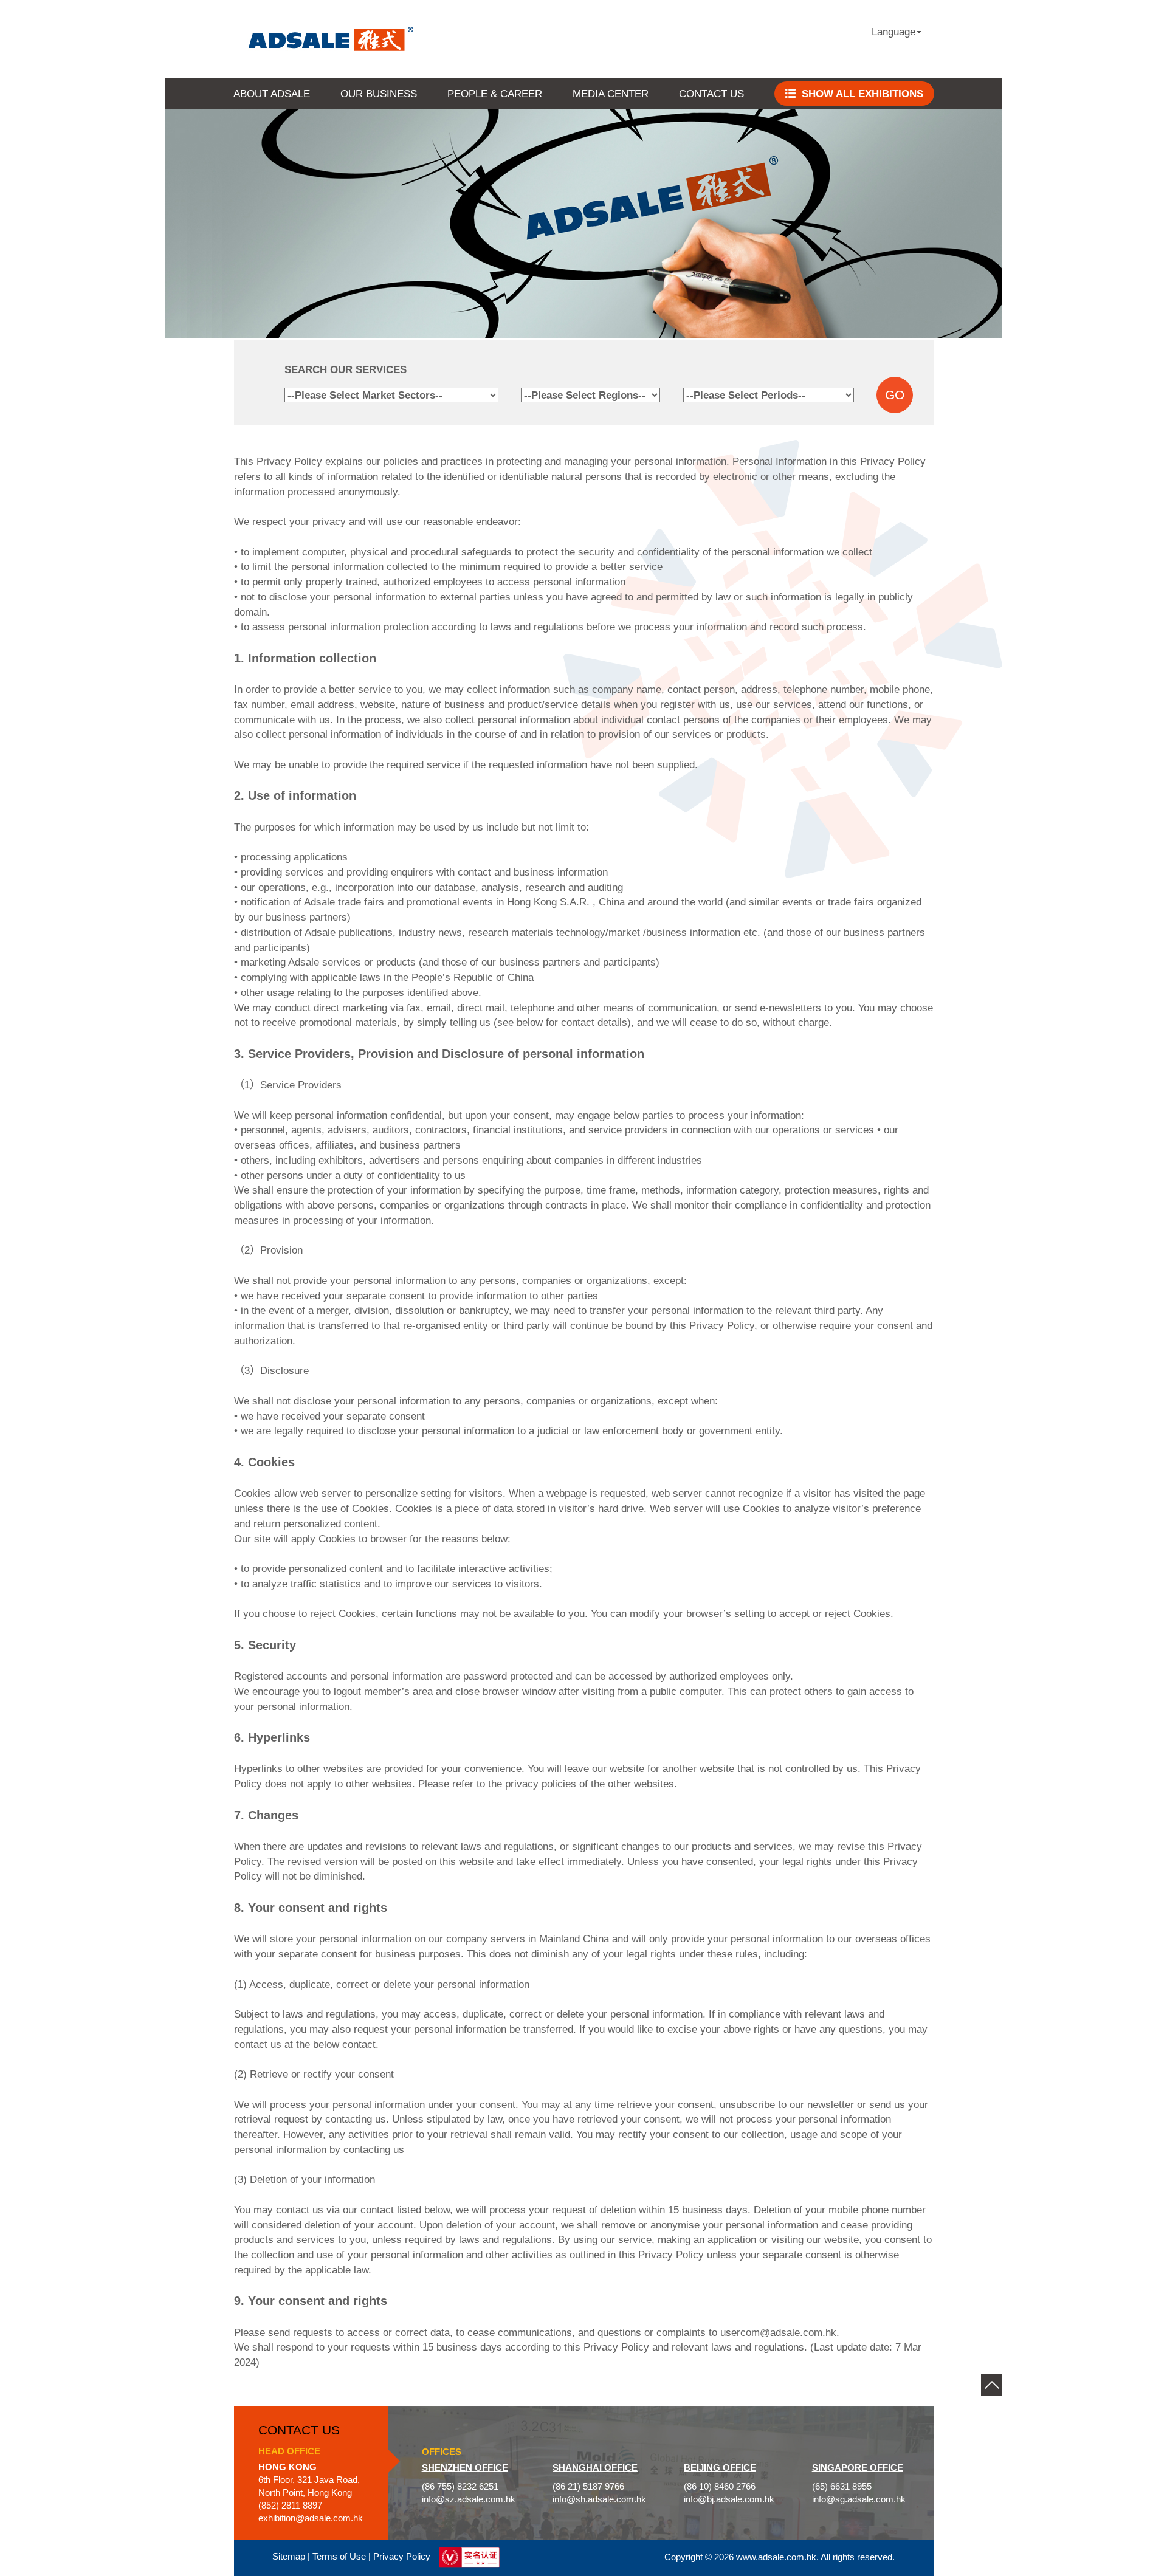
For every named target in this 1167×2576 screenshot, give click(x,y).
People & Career (494, 94)
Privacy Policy (401, 2557)
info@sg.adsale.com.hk (859, 2499)
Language (893, 32)
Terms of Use (339, 2557)
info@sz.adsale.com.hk (468, 2499)
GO (894, 395)
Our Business (378, 94)
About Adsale (271, 94)
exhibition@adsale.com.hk (310, 2518)
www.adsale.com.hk (776, 2557)
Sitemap (288, 2557)
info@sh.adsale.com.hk (599, 2499)
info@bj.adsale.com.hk (729, 2499)
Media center (611, 94)
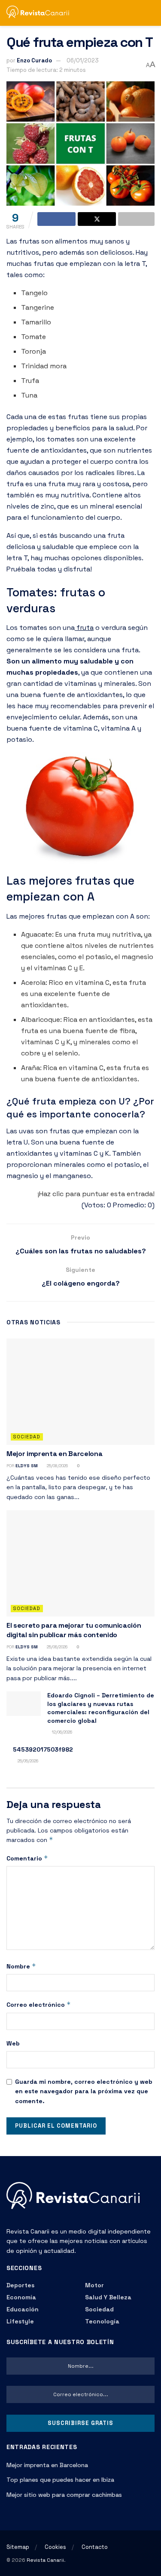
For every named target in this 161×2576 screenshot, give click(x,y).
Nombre (21, 1966)
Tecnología (102, 2321)
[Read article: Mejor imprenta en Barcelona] (80, 1392)
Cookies (55, 2547)
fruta (84, 627)
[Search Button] (151, 13)
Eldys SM (26, 1465)
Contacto (95, 2547)
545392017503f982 (43, 1749)
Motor (94, 2285)
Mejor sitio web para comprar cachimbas (64, 2495)
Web (13, 2043)
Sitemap (17, 2547)
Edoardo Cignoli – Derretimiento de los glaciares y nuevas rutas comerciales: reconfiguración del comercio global (100, 1708)
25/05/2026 (27, 1761)
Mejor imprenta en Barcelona (54, 1453)
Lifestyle (20, 2321)
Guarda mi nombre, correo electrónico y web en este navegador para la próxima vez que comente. (83, 2091)
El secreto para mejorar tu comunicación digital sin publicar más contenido (73, 1630)
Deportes (20, 2285)
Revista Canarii (45, 2560)
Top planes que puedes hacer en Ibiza (60, 2479)
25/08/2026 (57, 1465)
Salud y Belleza (108, 2297)
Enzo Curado (34, 60)
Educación (22, 2309)
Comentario (27, 1858)
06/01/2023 (83, 60)
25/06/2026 (56, 1647)
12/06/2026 (61, 1732)
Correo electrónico (38, 2004)
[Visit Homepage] (41, 13)
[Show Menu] (135, 13)
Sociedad (26, 1437)
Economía (21, 2297)
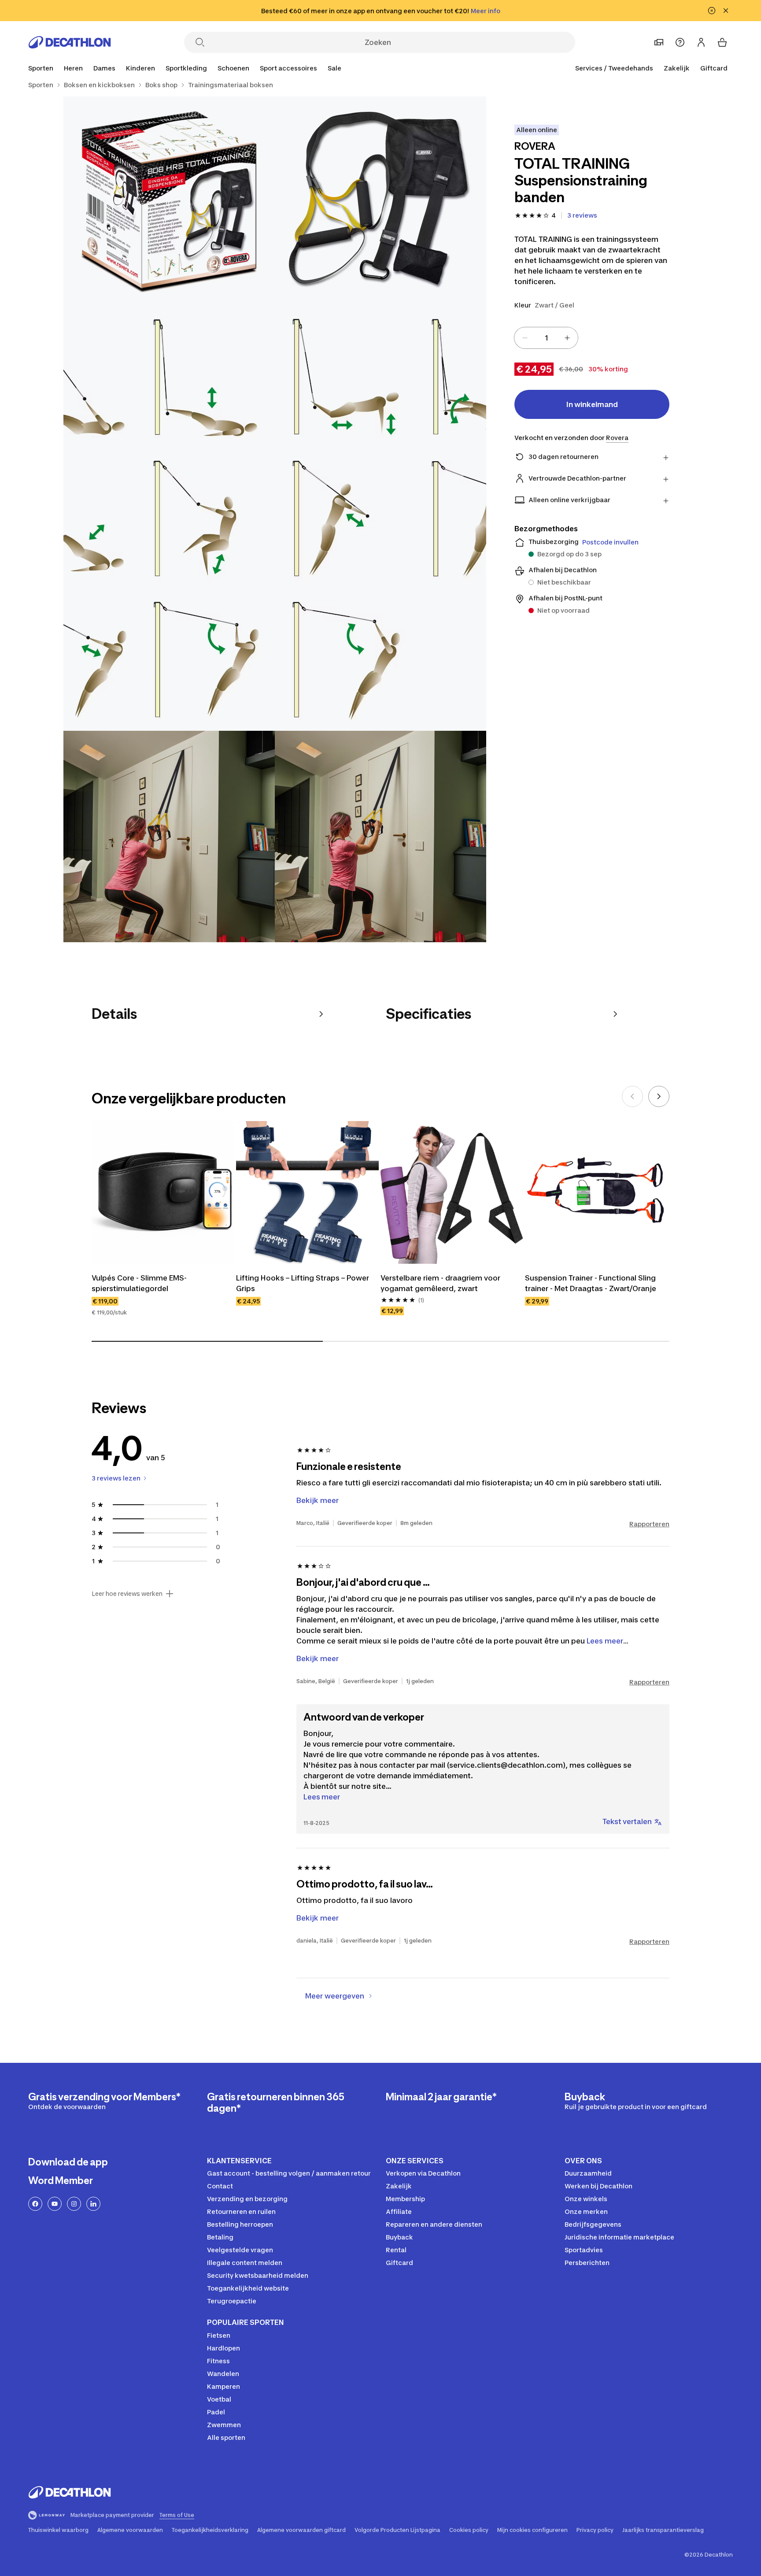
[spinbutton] (546, 338)
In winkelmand (592, 404)
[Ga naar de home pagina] (69, 42)
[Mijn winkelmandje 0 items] (722, 42)
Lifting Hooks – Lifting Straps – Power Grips (302, 1283)
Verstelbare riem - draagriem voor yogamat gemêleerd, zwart (440, 1283)
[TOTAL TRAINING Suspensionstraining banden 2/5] (169, 202)
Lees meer (321, 1796)
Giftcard (714, 68)
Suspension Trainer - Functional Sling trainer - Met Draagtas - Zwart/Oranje (590, 1283)
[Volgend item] (658, 1096)
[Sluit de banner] (726, 11)
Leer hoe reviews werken (127, 1593)
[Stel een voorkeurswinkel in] (658, 42)
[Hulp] (680, 42)
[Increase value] (567, 337)
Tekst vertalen (627, 1821)
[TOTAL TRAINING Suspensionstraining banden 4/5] (169, 836)
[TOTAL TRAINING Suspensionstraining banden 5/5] (380, 836)
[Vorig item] (632, 1096)
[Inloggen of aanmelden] (701, 42)
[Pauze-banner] (712, 11)
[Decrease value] (525, 337)
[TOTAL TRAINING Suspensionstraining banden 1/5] (380, 202)
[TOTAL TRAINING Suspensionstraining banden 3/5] (274, 519)
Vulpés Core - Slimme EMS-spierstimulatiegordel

==========

» **Work order**
What lines of the listing contain the word "TRAINING"? Copy them all.

» **Your response**
[TOTAL TRAINING Suspensionstraining banden 2/5] (169, 202)
[TOTAL TRAINING Suspensionstraining banden 4/5] (169, 836)
[TOTAL TRAINING Suspensionstraining banden 5/5] (380, 836)
[TOTAL TRAINING Suspensionstraining banden 1/5] (380, 202)
[TOTAL TRAINING Suspensionstraining banden 3/5] (274, 519)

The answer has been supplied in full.